Recorre a tu ritmo los bosques de bambú, templos dorados, mercados vibrantes y senderos sagrados de Kyoto con un conductor en inglés que conoce cada atajo. Disfruta momentos de calma bajo los bambús, sabores únicos en Nishiki y quizás un vistazo a la vida de las geishas al caer el día.
Con las manos firmes en el volante, nuestro conductor, el señor Sato, nos lanzó una sonrisa mientras preguntaba si queríamos empezar por Arashiyama o el Pabellón Dorado. Sin pensarlo, solté un “¡bambú!” y él asintió como si lo hubiera escuchado mil veces. El camino hacia el oeste fue tranquilo, solo se oía el suave zumbido del aire acondicionado y algún que otro canto de pájaro colándose por la ventana entreabierta. Al llegar al Parque Arashiyama, el aire parecía más fresco, cargado de ese verde intenso y ese aroma a madera que solo encuentras en un bosque de bambú. No podía evitar tocar los tallos (son más suaves de lo que imaginas) y hubo un momento en que todo quedó en silencio, salvo por una risa lejana de una pareja local haciéndose selfies cerca del puente.
No esperaba que el Kinkaku-ji, el Pabellón Dorado, me impresionara tanto; pensaba que sería demasiado brillante o turístico. Pero ver ese dorado reflejado en el estanque, con las carpas moviéndose justo bajo la superficie, y nuestro guía contándonos en voz baja cómo lo reconstruyeron tras un incendio… fue otra historia. Luego paseamos por el Mercado Nishiki, un caos total en todas direcciones: ciruelas encurtidas tan ácidas que me hicieron lagrimear, vendedores saludando a gritos (intenté responder y creo que una señora se rió de mi acento). El mercado es estrecho pero está lleno de todo, desde brochetas de calamar hasta caramelos con forma de pececitos—mis manos olían a salsa de soja horas después.

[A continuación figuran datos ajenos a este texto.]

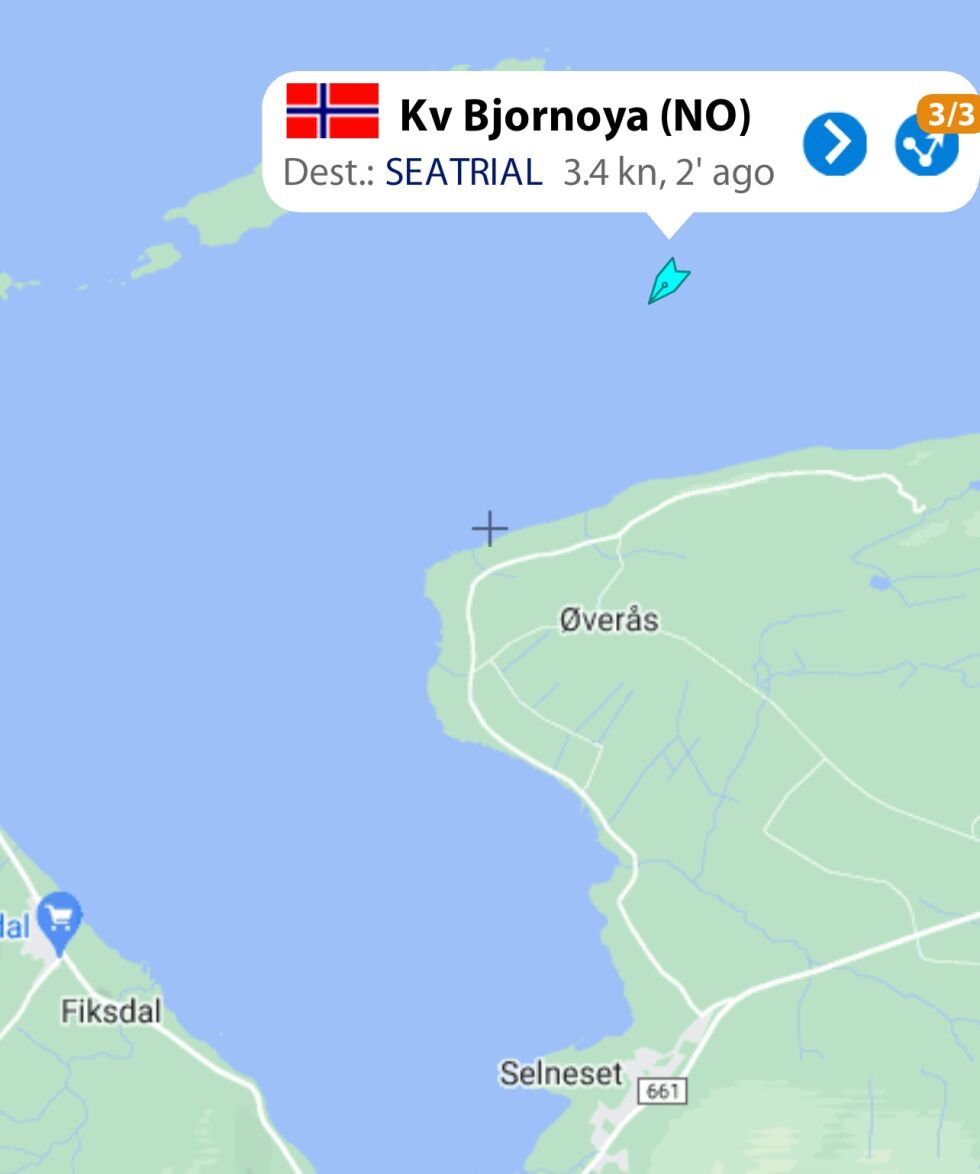Tap the Selneset place label
Image resolution: width=980 pixels, height=1174 pixels.
[561, 1073]
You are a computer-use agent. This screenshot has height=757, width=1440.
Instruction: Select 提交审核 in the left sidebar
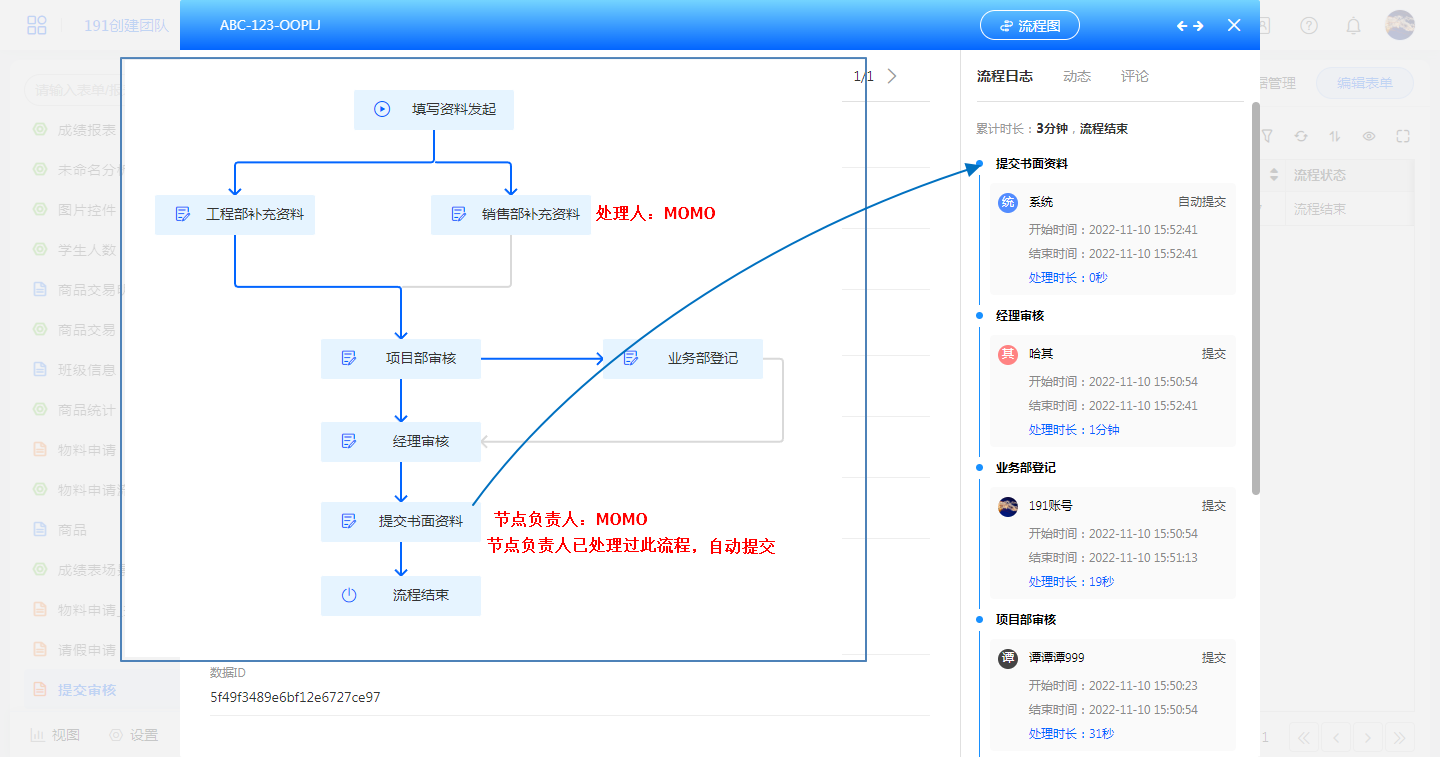point(87,690)
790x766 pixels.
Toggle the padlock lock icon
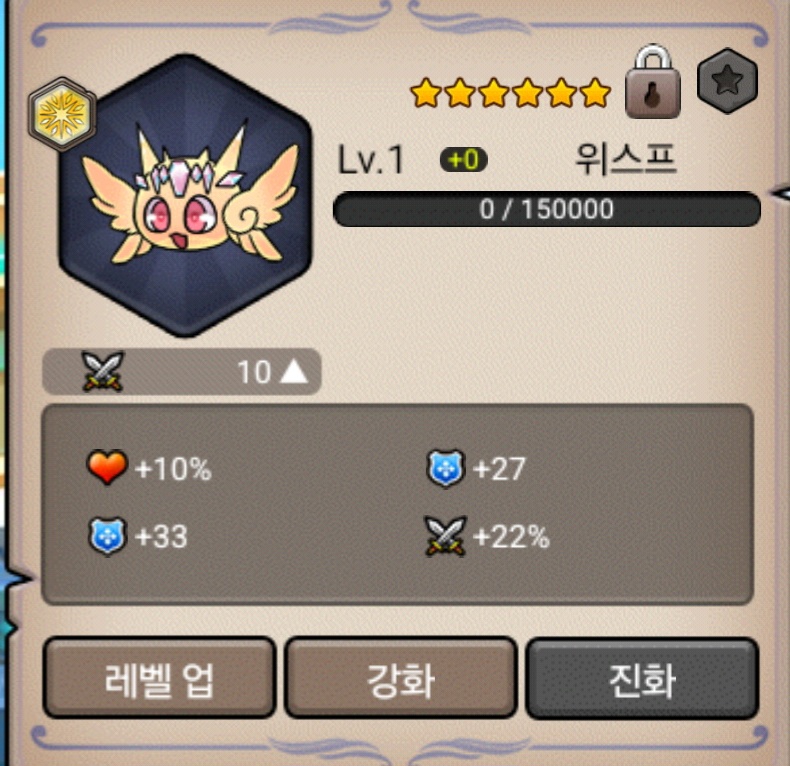pos(653,82)
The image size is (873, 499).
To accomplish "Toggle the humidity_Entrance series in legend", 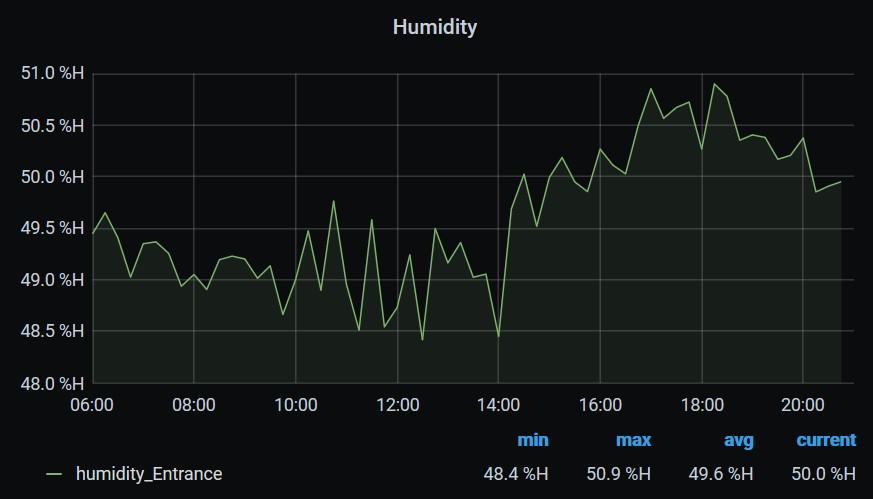I will (x=149, y=474).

Ya casi al atardecer, visitamos el Santuario Fushimi Inari. Las puertas torii rojas parecen no tener fin—perdí la cuenta después de veinte—y hay algo en recorrer esos senderos serpenteantes que te hace sentir pequeño y afortunado al mismo tiempo. Nuestro conductor esperó paciente mientras intentábamos sacar fotos sin gente (imposible). En Gion Corner, con el crepúsculo y las linternas encendiéndose sobre las antiguas casas de té, vi pasar rápidamente a una maiko—su maquillaje blanco casi brillaba con la poca luz. Esa imagen se quedó grabada; aún puedo imaginarla doblando una esquina mientras los sonidos de la ciudad se desvanecían en la noche.

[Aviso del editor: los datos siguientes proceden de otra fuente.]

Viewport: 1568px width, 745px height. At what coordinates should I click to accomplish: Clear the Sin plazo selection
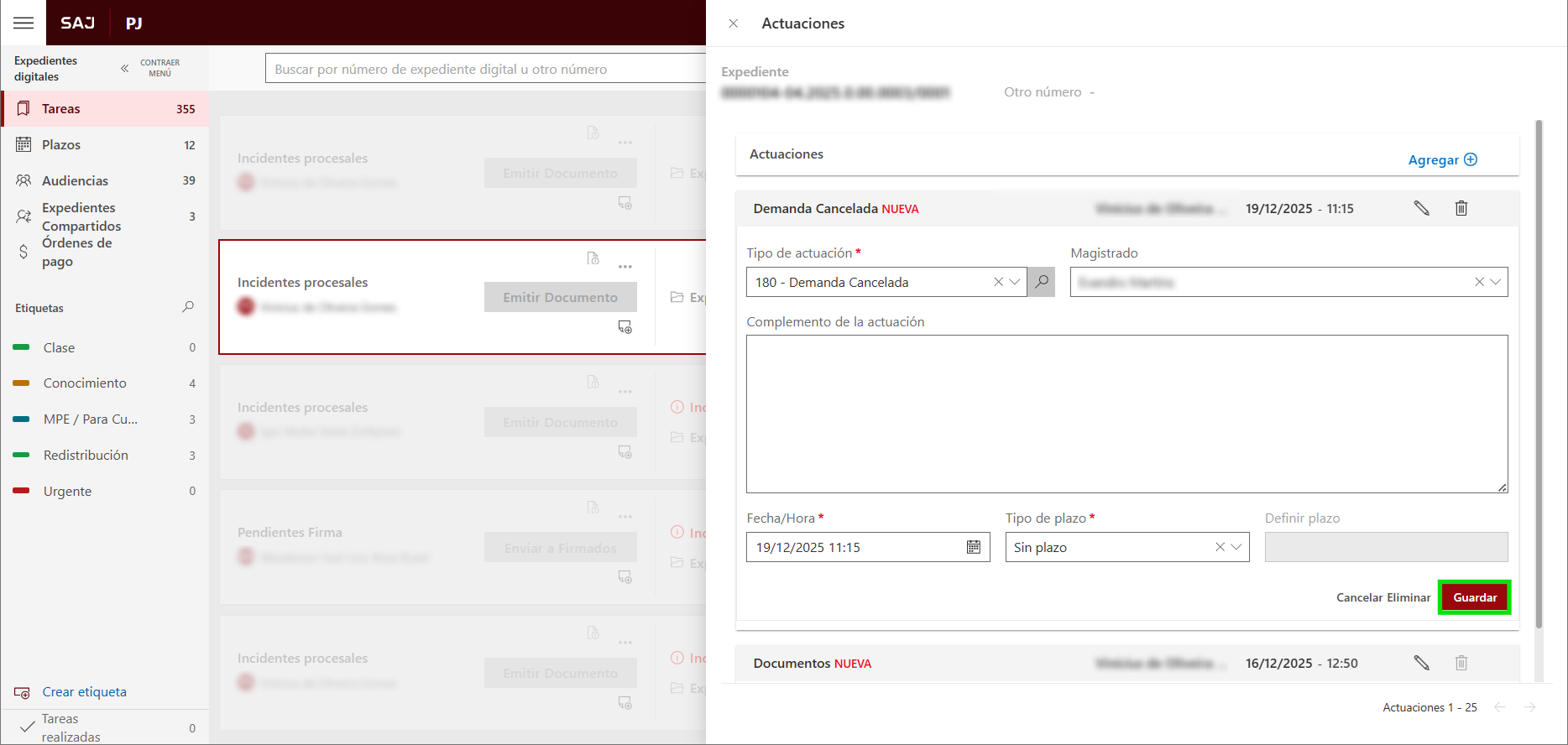(x=1220, y=547)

Sí, la recogida y regreso al hotel están incluidos dentro de Kyoto; también hay opciones desde Osaka o Nara con un coste adicional.

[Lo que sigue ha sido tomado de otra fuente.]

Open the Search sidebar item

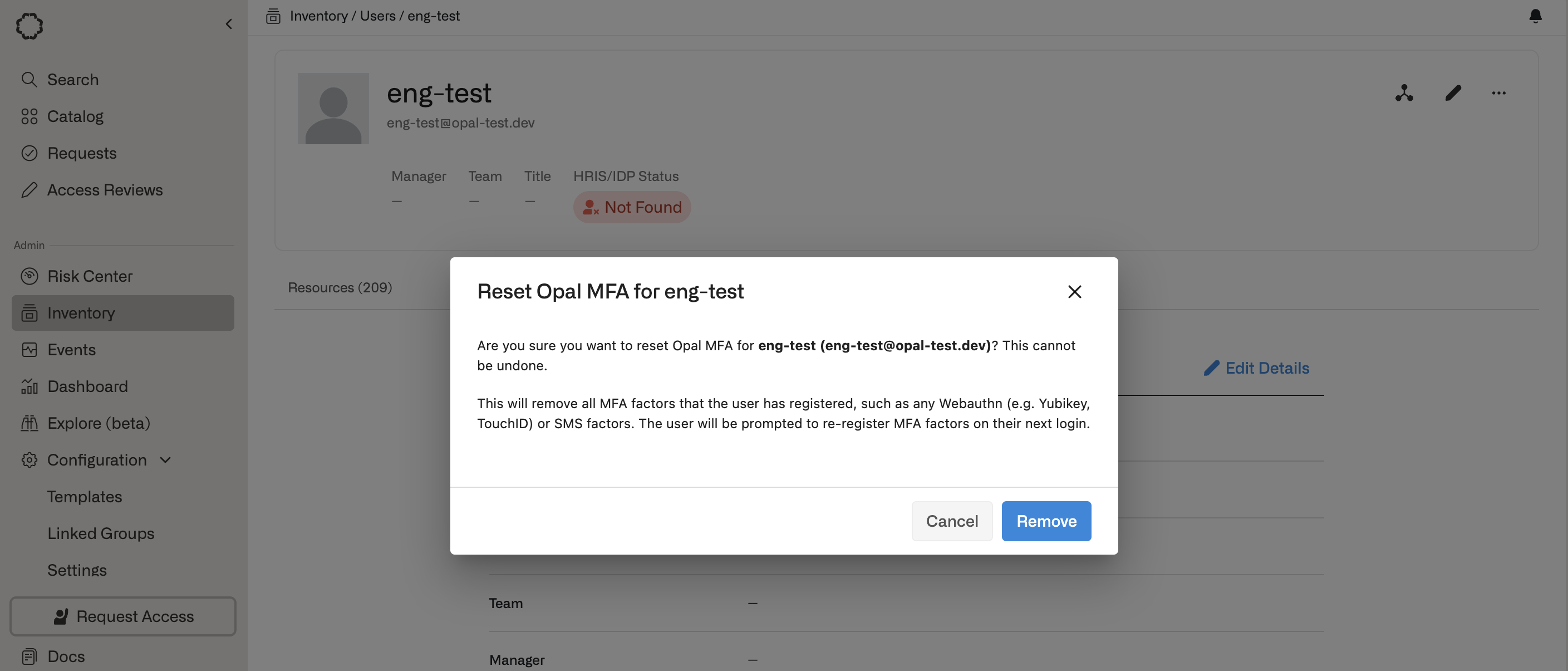click(72, 80)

Sí, el itinerario es totalmente personalizable según tus intereses; tú eliges qué lugares visitar.
Sí, contarás con un conductor privado que habla inglés durante todo el día.
No, las entradas y comidas no están incluidas; puedes comprarlas directamente en cada lugar.
Sí, el transporte es accesible para sillas de ruedas y apto para todos los niveles de movilidad.
El día completo cubre cómodamente lugares como el Bosque de Bambú de Arashiyama, el Pabellón Dorado, Mercado Nishiki, Gion Corner, Kiyomizu-dera y el Santuario Fushimi Inari en coche.
Sí, los bebés pueden ir en brazos o cochecito; también se permiten animales de servicio.
Tu día incluye transporte privado en coche con aire acondicionado y conductor en inglés que te recoge en tu hotel (o desde Osaka/Nara con coste extra), y te deja al final del recorrido. La experiencia es accesible para sillas de ruedas y flexible para familias o viajeros solos; solo pagas las entradas o extras que quieras durante el tour.